WHAT YOU SHOULD DO » Reproduce the records below word for word, from the line that contains "This screenshot has height=896, width=1344." through the end of the records. Leave the pictures out of your answer.

Word and element locating records »
----------
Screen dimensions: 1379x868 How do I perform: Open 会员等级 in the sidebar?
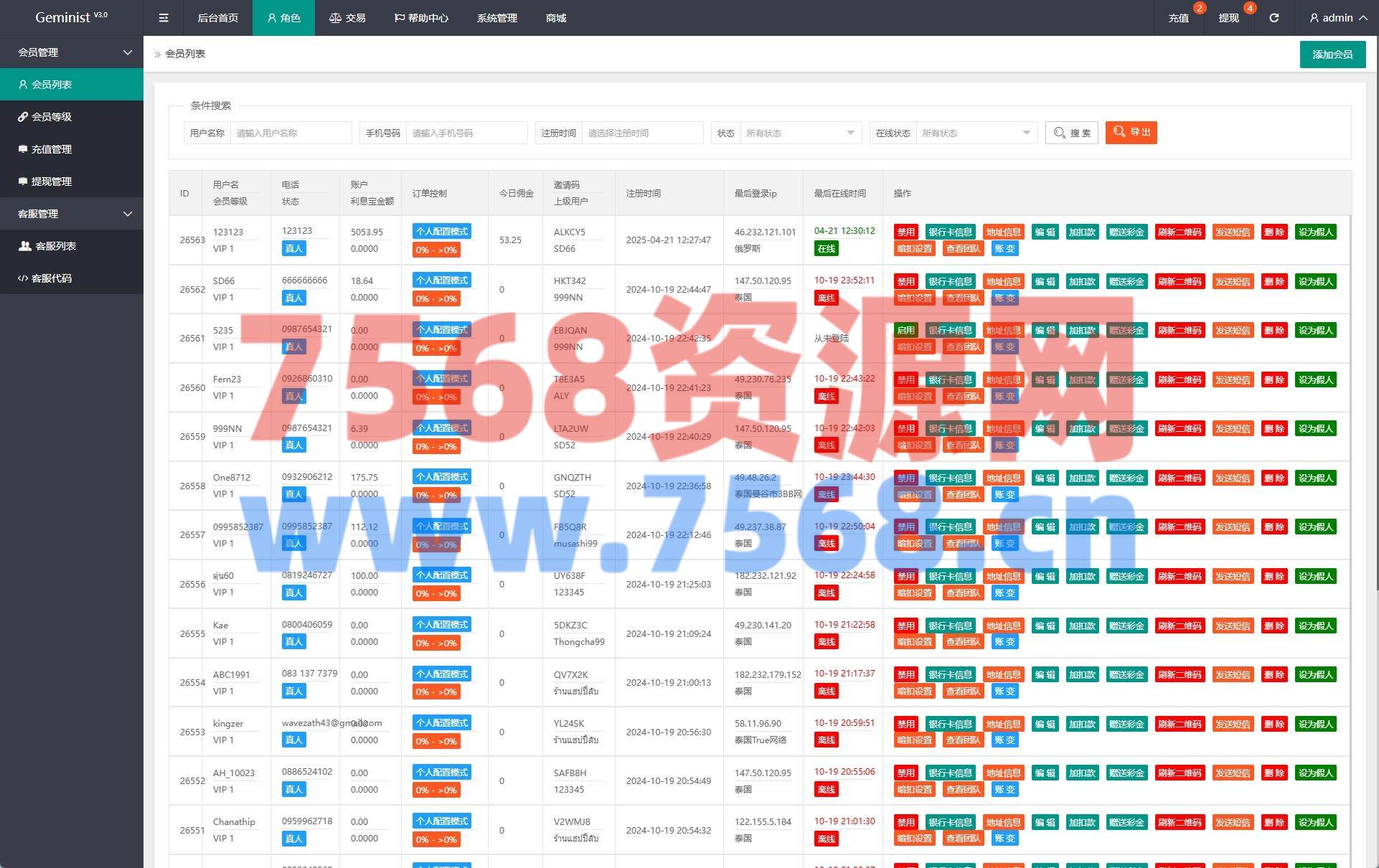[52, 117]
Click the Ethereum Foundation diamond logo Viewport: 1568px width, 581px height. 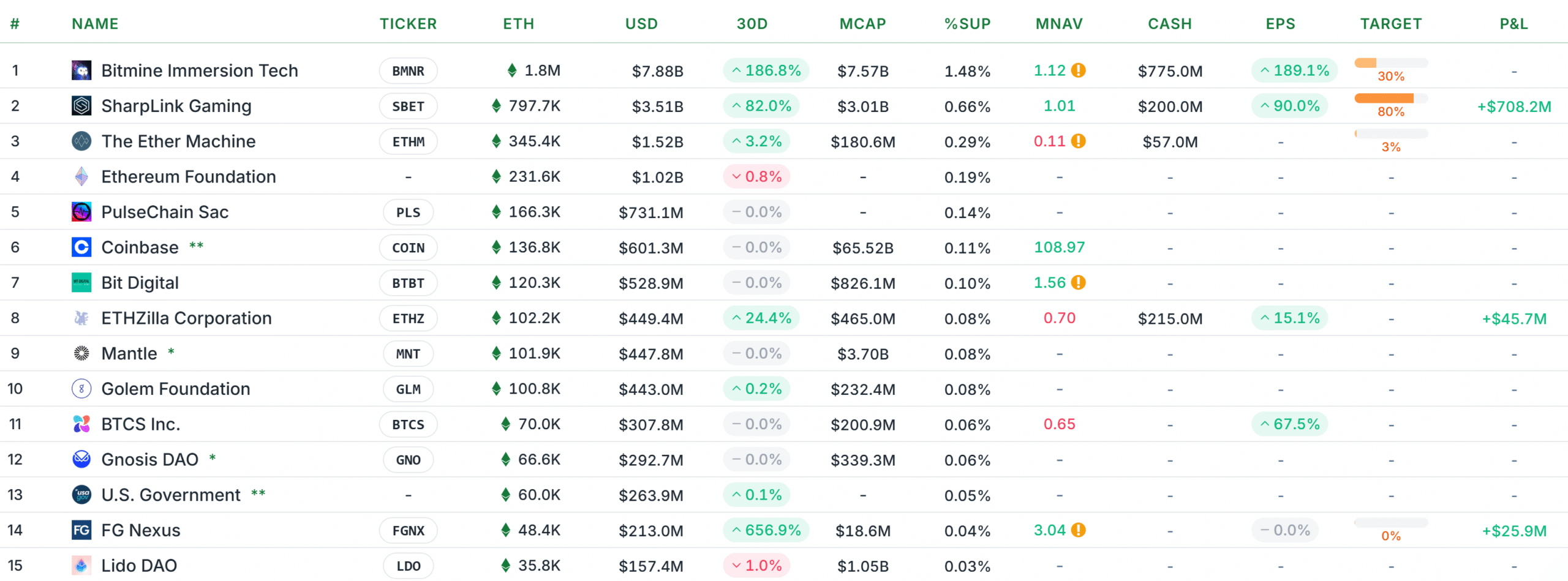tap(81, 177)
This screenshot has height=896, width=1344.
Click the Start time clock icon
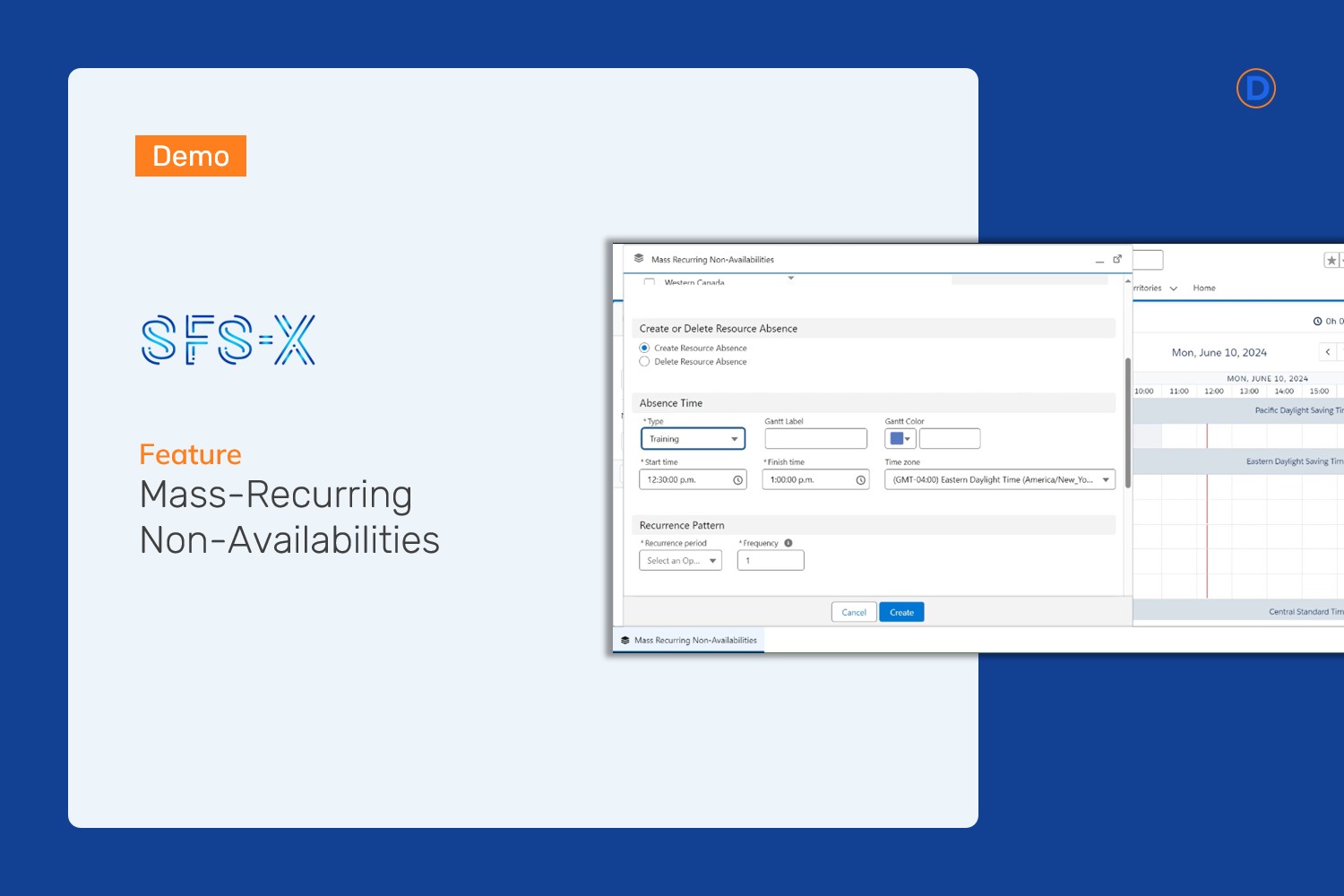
----------
WRITTEN ANSWER »
This screenshot has height=896, width=1344.
Click the Start time clock icon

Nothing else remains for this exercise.